Collected data
□ □ □ □ □ □ □

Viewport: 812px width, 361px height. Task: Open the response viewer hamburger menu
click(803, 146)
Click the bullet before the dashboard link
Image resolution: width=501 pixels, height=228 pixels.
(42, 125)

□ □ □ □ □ □ □

**Exercise**
An exact copy of every line above is needed.

**Answer box**
Viewport: 812px width, 361px height. Task: Open the response viewer hamburger menu
click(803, 146)
Click the bullet before the dashboard link
Image resolution: width=501 pixels, height=228 pixels.
(42, 125)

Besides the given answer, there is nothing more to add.